— START OF Selected excerpt —
WORCESTER AND SOMERSET COUNTIES – MARYLAND
Launch Site – Winter Quarters, Pocomoke River
Dan and I decided to sack working around the house for the day and instead headed out to explore some of Maryland’s inviting flatwater. Even in the winter, there are endless opportunities for kayak trips on the Lower Eastern Shore. Our destination, Dividing Creek was only about fifteen miles from our home. I’d been itching to experience paddling on Dividing Creek which runs through the Pocomoke swamp dividing Worcester from Somerset County, but our friend, Bob Huey who lives near the creek said that in the summer snakes hang from the trees that drape over the waterway and are known to drop into passing boats. I figured winter was a good time for this trip because the snakes are mostly asleep in January.
Dividing Creek empties into the Pocomoke River just a few miles NE of Pocomoke City. It runs all the way to the Wicomico River near Allen in Somerset County and most of the way is navigable by kayak. Its water is murky like the Pocomoke, still and flat and remarkably deep as it twists endlessly through the Pocomoke swamp. In the Pocomoke River basin which includes Dividing Creek, there are 172 species of birds, 27 species of mammals, 14 species of amphibians and 29 species of reptiles (lots of snakes). This place is teeming with life and mostly uninterrupted by human intervention save for a few houses in spots.
My husband and I have kayaks to match our personalities. His is a Wilderness kayak – green, of course as everything my husband has including his car, his truck and 90% of his clothing is green. Dan’s kayak is just under 50 lbs with no frills. I have a mango colored Heritage Featherlite kayak with padded seat, storage in front and back and a removable drainage plug. Because of their open pilot area and storage capacity, these kayaks are ideal for all day trips and light enough to easily put on top of the car.
We launched at the Winter Quarters public dock in Pocomoke, so named because it was once the winter camp for the Indians that lived in the area. You launch here into the Pocomoke River, which in itself is a worthy kayak trip. Pocomoke is an Algonquin word meaning dark or black water. This relatively narrow river which stretches some 73 miles is the deepest river in Maryland for its width and is bordered by swampland and forest rich with cypress and pine trees. The seepage from the trees makes the water dark or black- thus the name Pocomoke.
— END OF Selected excerpt —
- _Written tasks_:
- a) Retype the Dividing Creek account from "Dividing Creek empties" to "houses in spots.".
- b) Extend the Dividing Creek account by continuing the story from the point where it stops.
— START OF Data provided —
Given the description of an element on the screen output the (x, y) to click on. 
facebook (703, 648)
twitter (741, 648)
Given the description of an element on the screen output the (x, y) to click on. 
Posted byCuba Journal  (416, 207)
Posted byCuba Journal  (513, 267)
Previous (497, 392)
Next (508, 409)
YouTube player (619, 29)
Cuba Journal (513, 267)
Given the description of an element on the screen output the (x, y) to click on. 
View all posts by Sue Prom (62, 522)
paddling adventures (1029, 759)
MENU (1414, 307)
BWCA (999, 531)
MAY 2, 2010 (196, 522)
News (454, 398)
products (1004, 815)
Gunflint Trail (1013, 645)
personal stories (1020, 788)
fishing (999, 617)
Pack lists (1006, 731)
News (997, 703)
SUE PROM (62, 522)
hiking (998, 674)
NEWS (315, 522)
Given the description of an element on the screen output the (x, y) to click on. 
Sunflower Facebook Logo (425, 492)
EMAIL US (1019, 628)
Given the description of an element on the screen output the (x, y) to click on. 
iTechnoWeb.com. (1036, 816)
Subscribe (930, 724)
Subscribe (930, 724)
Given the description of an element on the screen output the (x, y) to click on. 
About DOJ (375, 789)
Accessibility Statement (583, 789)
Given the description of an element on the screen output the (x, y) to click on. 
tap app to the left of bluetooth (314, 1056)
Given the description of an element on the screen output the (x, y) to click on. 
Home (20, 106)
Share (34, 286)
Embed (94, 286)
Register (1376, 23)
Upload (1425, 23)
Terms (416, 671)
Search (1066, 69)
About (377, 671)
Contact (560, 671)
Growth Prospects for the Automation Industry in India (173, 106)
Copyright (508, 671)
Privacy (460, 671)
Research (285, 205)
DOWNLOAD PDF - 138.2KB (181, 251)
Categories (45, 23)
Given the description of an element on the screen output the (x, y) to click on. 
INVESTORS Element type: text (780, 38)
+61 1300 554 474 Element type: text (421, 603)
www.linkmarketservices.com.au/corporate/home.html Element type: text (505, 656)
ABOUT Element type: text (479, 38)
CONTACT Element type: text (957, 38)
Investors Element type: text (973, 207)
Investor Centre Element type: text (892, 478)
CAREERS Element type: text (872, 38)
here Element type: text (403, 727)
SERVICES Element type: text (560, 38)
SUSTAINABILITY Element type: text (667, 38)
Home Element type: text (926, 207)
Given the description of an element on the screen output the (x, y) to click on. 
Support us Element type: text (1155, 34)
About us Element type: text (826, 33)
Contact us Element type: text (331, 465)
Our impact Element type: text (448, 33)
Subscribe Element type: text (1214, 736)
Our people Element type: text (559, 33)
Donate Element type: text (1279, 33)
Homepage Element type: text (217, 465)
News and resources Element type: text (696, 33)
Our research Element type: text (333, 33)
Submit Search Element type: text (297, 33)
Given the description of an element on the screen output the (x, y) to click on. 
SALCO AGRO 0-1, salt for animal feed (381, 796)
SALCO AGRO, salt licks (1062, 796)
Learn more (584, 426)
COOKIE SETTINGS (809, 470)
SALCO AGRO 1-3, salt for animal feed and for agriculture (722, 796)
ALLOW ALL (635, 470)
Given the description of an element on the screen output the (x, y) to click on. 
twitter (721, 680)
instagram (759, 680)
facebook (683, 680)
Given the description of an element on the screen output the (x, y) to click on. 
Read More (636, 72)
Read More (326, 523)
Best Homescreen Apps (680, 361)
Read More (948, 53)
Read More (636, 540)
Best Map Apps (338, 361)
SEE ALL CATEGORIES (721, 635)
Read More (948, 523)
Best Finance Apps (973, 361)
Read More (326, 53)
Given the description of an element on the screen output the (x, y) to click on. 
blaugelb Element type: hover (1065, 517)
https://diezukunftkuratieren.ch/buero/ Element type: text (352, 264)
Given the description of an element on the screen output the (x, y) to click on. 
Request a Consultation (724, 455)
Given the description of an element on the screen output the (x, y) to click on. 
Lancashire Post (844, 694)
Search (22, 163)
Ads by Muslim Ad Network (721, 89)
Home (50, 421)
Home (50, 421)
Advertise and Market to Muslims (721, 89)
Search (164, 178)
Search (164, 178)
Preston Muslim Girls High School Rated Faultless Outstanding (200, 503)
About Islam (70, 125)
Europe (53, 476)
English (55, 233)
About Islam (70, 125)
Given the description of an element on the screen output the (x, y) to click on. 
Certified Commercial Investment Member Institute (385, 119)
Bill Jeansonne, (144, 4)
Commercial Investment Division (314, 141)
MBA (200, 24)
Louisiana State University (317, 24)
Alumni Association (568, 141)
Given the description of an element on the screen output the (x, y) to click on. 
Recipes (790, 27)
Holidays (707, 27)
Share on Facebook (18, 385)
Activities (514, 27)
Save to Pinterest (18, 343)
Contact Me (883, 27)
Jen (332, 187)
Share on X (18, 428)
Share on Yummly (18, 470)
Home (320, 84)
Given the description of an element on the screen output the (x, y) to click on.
— END OF Data provided —
- _Task-by-task answers_:
- a)
Dividing Creek empties into the Pocomoke River just a few miles NE of Pocomoke City. It runs all the way to the Wicomico River near Allen in Somerset County and most of the way is navigable by kayak. Its water is murky like the Pocomoke, still and flat and remarkably deep as it twists endlessly through the Pocomoke swamp. In the Pocomoke River basin which includes Dividing Creek, there are 172 species of birds, 27 species of mammals, 14 species of amphibians and 29 species of reptiles (lots of snakes). This place is teeming with life and mostly uninterrupted by human intervention save for a few houses in spots.

- b)
After going about one mile downriver (south from the dock), Dividing Creek subtly opens to the left where the paddler can enter an enchanting terrain, immediately different from the River’s expansive domain. The bald cypress tower overhead while other trees lean in over the waterway sometimes meeting in middle creating a tunnel-like vista. The water was stone flat the day we went, though the high banks and thickly wooded surroundings would weaken any wind that might cause a ripple most days.
The wildlife, flora and fauna are noticeably less in the winter, but the nakedness of the forest allows the paddler to see what is typically hidden in spring and summer.
There are no snakes dangling from above and no mosquitoes, flies, gnats or other insects. The gray / brown of the nude forest and the coffee colored water allows the vibrant red of winterberry and green of the loblolly pine to make their own show. The birds are more visible and even the new tufts of grass sprouting up due to a recent warm spell seem more green than usual. I have read that in the summer months, the water lilies abound here. We did notice some lily roots floating near the banks. I picked one up and it probably weighed three or four pounds.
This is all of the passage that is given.